"Maybe," said the Captain, grimly, "but being the nearest is not to say the safest. They will have a cordon o' marines and, what is far worse, maybe blue-jackets on the lookout. Sodjers and Preventives do not matter so muckle. For at night the sodjers canna see onything, and the Preventives are apt to be lookin' the ither road."

"Ye think, then, that we had better try the Burnfoot?"

"I think nothing," said Captain Penman, irritably. "I am here to sail my ship according to your orders. But I will take nothing to do with what may happen after you set your foot on shore."

"Na, then, wha was thinkin' itherwise?" said Kennedy McClure, soothingly, "but surely a word o' advice is worth having from siccan an auld hand as you!"

"If I were you, then," said the Captain, instantly mollified, "I should e'en keep the lower side o' the Abbey Water, away from the Wild. Even if the red-coats have caged the mice, they are sure to have reset the trap—and great fools would ye be to walk straight into it!"


As soon as it was dark enough, Captain Penman let his vessel drift landward with the tide, then running strong into the wide swallow of the Solway.

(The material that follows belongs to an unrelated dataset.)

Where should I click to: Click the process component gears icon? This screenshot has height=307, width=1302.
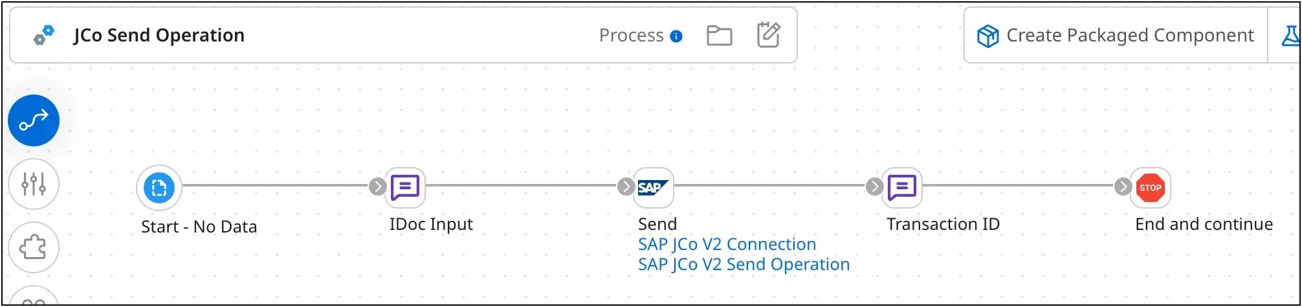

The wind was light, and a jib was sufficient to give her steerage-way. It was intended that the passengers should be set on shore at a point nearly opposite to Julian Wemyss's house, where a spit of sand and the shoulder of cliff formed a neat little anchorage. The sailors of the Good Intent, accustomed to the work, were ordered to convey the little luggage they had brought with them from London to the nearest "hidie-hole" known to Kennedy McClure, where, if all went well, men from Supsorrow could easily dig them up and carry them to their owners.

Attempts were made to signal as the Good Intent glided along the coast, but all remained obstinately dark. Dark lay Glenanmays at the head of the wide Mays Water. The cliffs of the Wild sent back no answering flashes, and it was not till the Good Intent was well-nigh abreast of the Partan Craig that a faint light glimmered out, low down by the edge of the water.... Flash—flash—flash—(it went, and then darkness). Flash—flash—flash—each double the duration of the first. Then came the blackness of darkness again, and anon half-a-dozen swift needle-points of light chasing one another as quickly as the eye could register them.

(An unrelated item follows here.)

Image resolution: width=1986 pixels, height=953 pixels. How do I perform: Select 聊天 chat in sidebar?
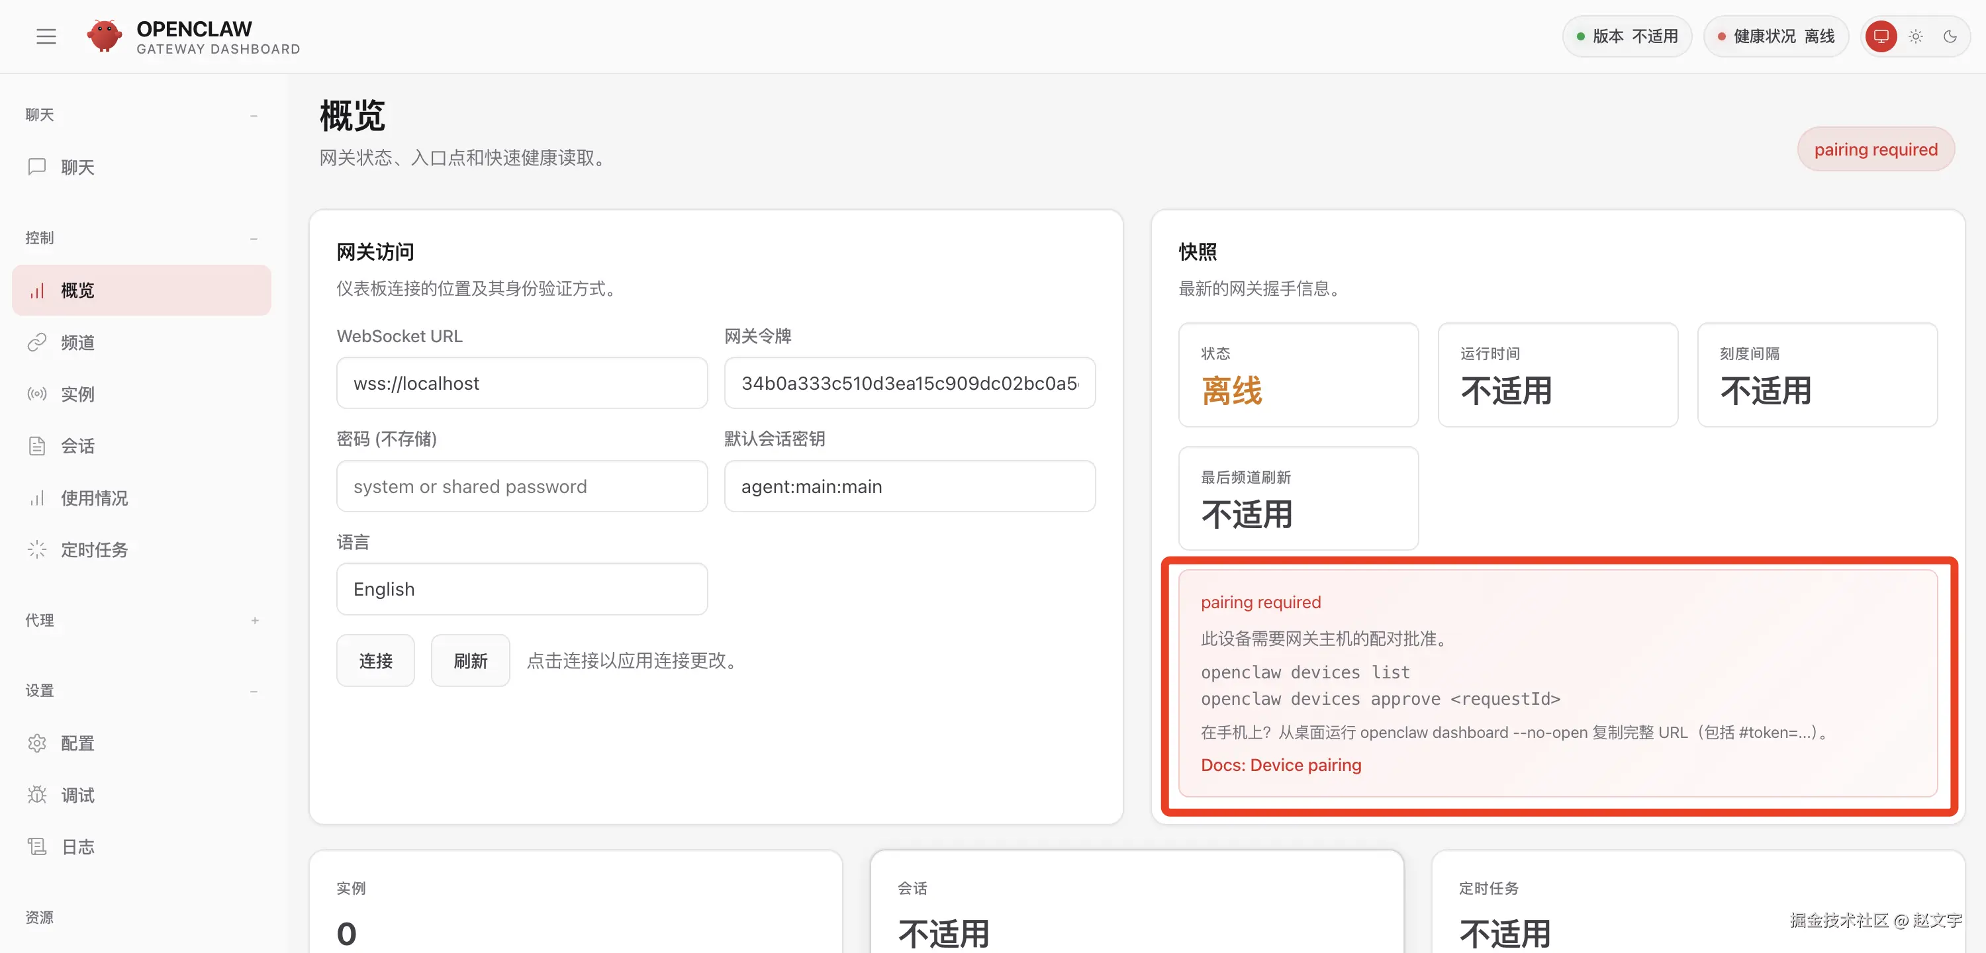click(x=77, y=167)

"There is danger ... to the north—keep farther away!" Captain Penman read off the coded message. "That's one of our folk. At any rate they are not all hanged!"

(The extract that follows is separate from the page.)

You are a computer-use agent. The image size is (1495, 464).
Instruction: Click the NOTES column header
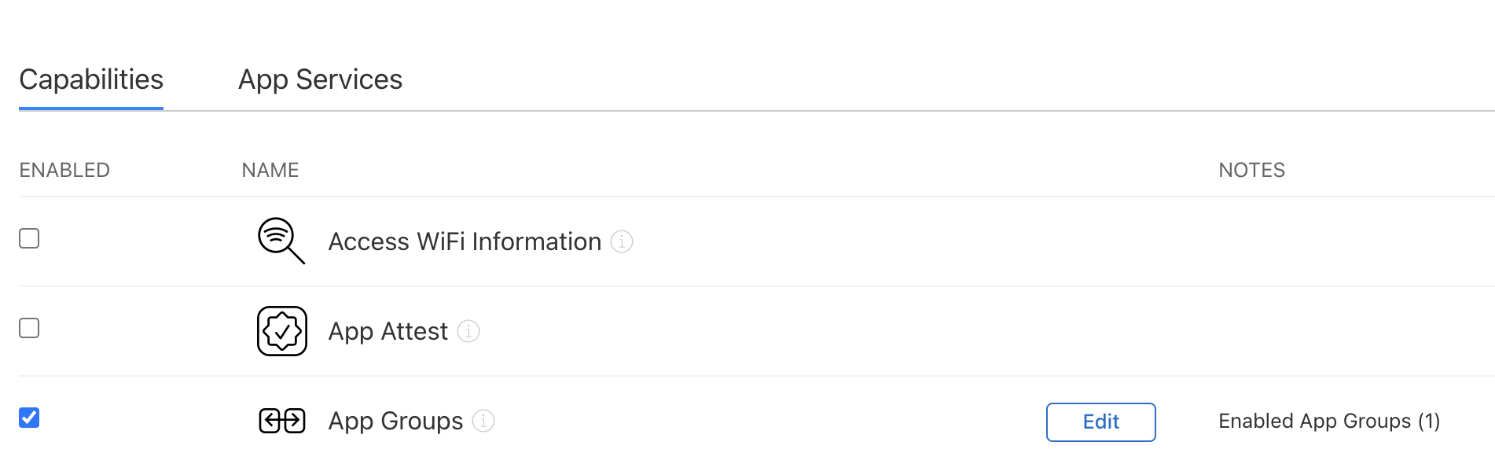click(1251, 170)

When they reached the next bay to the south the whale-boat was manned, and Miss Aline first, and then Patsy, were carefully handed down. After them came Kennedy McClure, cursing his own weight and the rope which had scorched his hands, last of all old huntsman Wolf scrambled down, bags of ammunition and all, as alert as a monkey, his rifle slung over his shoulder and his jaeger's feather stuck rakishly in his green Tyrolean hat.